Alfio Quarteroni (born 30 May 1952) is an Italian mathematician.

He is Professor Emeritus at the Politecnico of Milan (Italy), and Professor Emeritus at the EPFL (Swiss Federal Institute of Technology). He has been the director of the Chair of Modelling and Scientific Computing at the EPFL (Swiss Federal Institute of Technology), Lausanne (Switzerland), from 1998 until 2017. He is the founder (and first director) of MOX at Politecnico of Milan (2002) and MATHICSE at EPFL, Lausanne (2010). He is co-founder (and President) of MOXOFF, a spin-off company at Politecnico of Milan (2010).

He is member of the Italian Academy of Science (Accademia Nazionale dei Lincei), the European Academy of Science, the Academia Europaea (Academy of Europe), the Lisbon Academy of Sciences, the Istituto Lombardo Accademia di Scienze e Lettere and the Italian Academy of Engineering and Technology.

He is author of 26 books (some of them translated into up to 7 languages), editor of 8 books, author of about 400 papers published in international Scientific Journals and Conference Proceedings, member of the editorial board of 25 International Journals, and Editor in Chief of two-book series published by Springer.

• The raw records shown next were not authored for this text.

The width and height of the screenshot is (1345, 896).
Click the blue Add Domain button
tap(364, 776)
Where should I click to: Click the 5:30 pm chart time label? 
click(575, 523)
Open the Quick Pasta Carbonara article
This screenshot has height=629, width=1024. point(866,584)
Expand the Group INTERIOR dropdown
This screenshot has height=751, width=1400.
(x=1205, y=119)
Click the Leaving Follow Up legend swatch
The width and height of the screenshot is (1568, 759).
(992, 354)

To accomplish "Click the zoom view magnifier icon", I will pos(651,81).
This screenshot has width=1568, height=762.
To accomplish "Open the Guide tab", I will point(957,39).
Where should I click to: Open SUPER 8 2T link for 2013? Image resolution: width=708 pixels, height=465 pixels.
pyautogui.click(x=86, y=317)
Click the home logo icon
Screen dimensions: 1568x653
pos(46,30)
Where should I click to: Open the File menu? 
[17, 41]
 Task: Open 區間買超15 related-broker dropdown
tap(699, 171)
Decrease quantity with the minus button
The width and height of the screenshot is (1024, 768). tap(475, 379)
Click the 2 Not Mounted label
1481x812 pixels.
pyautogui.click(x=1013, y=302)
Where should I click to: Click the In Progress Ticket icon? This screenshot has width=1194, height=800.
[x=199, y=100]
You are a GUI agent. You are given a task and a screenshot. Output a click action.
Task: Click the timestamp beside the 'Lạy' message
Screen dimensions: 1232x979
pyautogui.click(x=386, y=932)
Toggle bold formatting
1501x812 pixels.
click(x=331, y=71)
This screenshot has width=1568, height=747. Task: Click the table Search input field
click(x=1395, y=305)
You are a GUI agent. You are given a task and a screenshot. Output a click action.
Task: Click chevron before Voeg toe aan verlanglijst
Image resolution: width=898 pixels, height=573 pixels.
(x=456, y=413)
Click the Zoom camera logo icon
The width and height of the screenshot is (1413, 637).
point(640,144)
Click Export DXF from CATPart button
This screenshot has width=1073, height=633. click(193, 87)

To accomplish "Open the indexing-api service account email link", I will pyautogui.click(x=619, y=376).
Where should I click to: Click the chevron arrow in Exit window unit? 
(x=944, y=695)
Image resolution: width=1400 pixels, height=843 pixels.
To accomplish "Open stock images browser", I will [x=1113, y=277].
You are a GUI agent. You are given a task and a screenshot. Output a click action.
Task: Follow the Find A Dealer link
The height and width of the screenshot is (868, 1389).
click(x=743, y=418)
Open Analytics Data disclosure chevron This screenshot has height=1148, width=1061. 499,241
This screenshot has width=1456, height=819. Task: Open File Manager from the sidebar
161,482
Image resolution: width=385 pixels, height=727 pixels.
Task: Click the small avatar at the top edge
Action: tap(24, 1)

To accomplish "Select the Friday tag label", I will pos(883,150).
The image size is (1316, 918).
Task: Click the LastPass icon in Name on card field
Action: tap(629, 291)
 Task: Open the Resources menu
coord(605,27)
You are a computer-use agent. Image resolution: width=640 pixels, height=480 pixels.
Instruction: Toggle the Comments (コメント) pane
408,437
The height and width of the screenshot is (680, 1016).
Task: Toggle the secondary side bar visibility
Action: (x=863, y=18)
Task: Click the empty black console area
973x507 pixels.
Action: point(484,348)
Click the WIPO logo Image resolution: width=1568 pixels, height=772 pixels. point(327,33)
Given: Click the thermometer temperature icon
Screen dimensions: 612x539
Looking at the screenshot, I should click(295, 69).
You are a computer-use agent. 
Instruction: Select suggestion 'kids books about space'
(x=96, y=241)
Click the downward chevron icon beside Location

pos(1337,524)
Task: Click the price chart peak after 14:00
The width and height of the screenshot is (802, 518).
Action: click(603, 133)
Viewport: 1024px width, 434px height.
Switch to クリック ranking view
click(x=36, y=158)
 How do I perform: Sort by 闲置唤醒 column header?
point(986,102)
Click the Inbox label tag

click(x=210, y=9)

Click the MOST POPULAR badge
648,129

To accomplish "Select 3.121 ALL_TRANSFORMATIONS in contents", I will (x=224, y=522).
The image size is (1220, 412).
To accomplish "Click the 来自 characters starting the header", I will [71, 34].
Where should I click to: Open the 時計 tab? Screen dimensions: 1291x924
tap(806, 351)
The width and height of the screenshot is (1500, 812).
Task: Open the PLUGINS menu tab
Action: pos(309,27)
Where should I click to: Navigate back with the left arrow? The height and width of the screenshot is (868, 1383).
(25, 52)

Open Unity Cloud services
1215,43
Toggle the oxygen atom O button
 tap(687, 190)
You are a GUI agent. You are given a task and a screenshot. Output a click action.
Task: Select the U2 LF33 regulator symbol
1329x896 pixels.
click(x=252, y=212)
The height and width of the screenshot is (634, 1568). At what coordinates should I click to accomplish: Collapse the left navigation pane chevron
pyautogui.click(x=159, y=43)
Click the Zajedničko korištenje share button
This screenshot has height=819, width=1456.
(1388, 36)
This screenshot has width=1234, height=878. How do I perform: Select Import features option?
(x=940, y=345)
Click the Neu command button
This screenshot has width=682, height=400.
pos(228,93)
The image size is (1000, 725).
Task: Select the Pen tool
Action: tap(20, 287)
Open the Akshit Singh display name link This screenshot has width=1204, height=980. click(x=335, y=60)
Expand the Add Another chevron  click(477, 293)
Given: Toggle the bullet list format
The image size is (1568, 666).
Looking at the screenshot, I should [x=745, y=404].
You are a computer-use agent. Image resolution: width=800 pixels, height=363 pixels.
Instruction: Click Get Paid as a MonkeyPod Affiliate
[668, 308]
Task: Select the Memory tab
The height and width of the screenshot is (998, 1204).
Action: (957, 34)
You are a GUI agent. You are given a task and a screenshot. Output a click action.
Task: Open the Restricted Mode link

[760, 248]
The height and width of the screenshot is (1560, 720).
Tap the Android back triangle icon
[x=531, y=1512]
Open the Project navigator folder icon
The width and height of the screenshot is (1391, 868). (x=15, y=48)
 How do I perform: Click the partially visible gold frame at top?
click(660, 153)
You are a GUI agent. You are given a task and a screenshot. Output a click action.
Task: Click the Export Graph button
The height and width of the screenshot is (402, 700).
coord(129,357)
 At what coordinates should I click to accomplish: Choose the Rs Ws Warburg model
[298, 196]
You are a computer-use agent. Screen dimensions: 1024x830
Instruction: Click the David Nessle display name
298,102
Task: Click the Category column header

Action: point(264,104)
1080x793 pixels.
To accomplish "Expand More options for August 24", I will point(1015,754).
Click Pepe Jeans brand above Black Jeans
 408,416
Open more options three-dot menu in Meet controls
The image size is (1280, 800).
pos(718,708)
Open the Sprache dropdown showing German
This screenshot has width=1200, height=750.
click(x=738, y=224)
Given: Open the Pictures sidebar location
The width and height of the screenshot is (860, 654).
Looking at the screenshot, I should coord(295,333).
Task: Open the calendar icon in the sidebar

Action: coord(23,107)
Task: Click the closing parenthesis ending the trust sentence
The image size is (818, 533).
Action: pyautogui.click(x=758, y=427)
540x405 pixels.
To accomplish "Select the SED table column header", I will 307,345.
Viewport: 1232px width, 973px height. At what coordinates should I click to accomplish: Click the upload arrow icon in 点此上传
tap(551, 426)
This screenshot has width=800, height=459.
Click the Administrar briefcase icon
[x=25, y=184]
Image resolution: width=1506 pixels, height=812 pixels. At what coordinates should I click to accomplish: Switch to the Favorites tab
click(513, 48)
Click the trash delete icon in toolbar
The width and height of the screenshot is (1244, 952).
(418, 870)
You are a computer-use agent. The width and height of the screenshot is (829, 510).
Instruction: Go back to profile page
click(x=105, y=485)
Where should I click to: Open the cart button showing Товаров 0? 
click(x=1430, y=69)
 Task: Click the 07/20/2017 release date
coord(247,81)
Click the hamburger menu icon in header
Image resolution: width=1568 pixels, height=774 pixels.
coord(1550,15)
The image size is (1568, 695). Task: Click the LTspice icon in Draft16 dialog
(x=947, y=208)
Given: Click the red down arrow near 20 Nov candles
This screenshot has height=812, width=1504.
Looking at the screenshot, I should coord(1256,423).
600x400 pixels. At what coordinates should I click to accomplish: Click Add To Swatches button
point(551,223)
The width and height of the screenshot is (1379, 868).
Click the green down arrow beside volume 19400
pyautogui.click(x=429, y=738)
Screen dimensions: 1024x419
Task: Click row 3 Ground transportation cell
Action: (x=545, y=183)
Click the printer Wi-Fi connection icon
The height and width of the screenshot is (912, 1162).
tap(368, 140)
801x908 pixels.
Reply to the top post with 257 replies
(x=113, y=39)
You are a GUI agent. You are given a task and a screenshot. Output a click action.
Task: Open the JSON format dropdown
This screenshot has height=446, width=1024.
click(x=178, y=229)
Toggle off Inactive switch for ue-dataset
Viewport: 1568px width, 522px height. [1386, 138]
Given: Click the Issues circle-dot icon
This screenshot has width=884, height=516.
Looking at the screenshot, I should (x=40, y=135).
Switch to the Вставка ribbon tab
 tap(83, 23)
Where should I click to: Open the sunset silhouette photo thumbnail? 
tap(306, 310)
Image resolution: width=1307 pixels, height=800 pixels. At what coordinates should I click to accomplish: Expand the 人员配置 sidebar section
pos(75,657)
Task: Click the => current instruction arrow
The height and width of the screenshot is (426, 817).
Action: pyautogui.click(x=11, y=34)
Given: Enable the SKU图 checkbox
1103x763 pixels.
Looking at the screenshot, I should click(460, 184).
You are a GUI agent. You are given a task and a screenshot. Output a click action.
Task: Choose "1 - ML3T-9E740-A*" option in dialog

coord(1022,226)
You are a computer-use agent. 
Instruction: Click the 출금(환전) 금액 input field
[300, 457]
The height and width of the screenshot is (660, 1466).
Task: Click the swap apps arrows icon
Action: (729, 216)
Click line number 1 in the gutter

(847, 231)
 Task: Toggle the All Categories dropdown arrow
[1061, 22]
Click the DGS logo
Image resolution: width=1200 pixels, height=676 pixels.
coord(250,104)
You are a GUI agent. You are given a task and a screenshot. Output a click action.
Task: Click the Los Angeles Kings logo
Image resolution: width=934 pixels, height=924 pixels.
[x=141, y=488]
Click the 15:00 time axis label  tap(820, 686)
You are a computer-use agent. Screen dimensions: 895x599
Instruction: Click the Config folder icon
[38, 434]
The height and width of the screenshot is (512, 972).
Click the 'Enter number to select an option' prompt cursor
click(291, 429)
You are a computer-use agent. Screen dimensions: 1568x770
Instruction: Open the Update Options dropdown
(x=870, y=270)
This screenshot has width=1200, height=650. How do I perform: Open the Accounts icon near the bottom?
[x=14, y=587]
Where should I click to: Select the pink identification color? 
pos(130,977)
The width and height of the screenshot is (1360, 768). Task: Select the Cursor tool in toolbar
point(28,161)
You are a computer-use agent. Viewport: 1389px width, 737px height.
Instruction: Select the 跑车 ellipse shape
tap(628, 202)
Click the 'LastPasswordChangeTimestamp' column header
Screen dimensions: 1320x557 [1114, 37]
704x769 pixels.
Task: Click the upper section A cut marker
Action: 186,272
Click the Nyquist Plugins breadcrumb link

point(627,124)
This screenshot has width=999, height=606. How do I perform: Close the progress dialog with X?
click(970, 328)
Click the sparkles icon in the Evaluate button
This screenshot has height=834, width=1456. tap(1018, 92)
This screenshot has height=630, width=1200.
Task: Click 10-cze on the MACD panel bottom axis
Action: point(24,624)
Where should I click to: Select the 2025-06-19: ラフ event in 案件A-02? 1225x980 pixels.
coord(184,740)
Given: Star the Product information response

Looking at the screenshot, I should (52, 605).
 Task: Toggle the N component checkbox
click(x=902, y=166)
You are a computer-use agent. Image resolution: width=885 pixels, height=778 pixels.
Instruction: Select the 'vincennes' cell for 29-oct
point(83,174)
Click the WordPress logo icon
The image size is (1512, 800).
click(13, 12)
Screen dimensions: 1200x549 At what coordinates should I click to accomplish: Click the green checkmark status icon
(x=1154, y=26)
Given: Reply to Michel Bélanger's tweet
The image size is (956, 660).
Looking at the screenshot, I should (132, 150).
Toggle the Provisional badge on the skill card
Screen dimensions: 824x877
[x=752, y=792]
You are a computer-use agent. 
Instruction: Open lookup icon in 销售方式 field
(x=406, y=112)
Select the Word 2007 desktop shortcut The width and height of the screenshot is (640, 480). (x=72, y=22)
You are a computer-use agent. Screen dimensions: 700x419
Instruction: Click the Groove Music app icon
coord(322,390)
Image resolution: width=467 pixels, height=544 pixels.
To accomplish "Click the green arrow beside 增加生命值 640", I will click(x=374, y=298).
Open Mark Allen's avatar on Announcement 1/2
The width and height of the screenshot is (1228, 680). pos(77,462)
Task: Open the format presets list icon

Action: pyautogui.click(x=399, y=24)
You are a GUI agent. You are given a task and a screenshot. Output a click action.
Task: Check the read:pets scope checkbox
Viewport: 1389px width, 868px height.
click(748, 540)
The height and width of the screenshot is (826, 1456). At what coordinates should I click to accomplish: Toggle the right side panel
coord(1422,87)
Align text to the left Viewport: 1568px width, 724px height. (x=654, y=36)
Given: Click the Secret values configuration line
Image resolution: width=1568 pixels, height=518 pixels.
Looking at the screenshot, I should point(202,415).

He has been an invited or plenary speaker in more than 300 International Conferences and Academic Departments, in particular he has been plenary speaker at ICM 2006 in Madrid.

Among his awards and honors are: the NASA Group Achievement Award for the pioneering work in Computational Fluid Dynamics in 1992, the Fanfullino della Riconoscenza 2006, Città di Lodi, the Premio Capo D'Orlando 2006, the Ghislieri prize, 2013, the International Galileo Galilei prize for Sciences 2015. He is recipient of the Galileian Chair from the Scuola Normale Superiore, Pisa, Italy, 2001, doctor Honoris Causa in Naval Engineering from University of Trieste, Italy, 2003, SIAM Fellow (first row) since 2009, IACM (International Association of Computational Mechanics) Fellow since 2004, honorary fellow of ECCOMAS since 2015, the Courant Lectures 2010, the Euler Lecture 2017, the Russell Marker Lectures 2018, the Pedro Nunes Lectures 2018, the Euler Medal from Eccomas (2021–22), the Lagrange Prize from ICIAM (2020–23), the Blaise Pascal Medal in Mathematics in 2024 from the European Academy of Sciences, the Ritz-Galerkin medal from ECCOMAS (2021–24).

He has been a member of the IMU Fields Medal Committee for ICM (the International Congress of Mathematicians) 2022.

He is the recipient of the ERC Advanced Grant for the project "MATHCARD" in 2008, of two ERC PoC (Proof of Concept) grants: "Math2Ward" in 2012 and "Math4AAARisk" in 2015, and of another ERC Advanced Grant for the project "iHEART" in 2017."

His research interests concern Mathematical Modelling, Numerical Analysis, Scientific Computing, Scientific Machine Learning, and application to fluid mechanics, environment, geophysics, medicine, and the improvement of sports performance. He has been the director of 60 Phd students. His research Group at EPFL has contributed to the preliminary design of Solar Impulse, the Swiss long-range experimental solar-powered aircraft project, and has carried out the mathematical simulation for the optimization of performances of the Alinghi yacht, the winner of two editions (2003 and 2007) of the America's Cup.

In 2022 he was ranked n.48 in the Top Scientist-Mathematics from research.com, n.1 in Italy.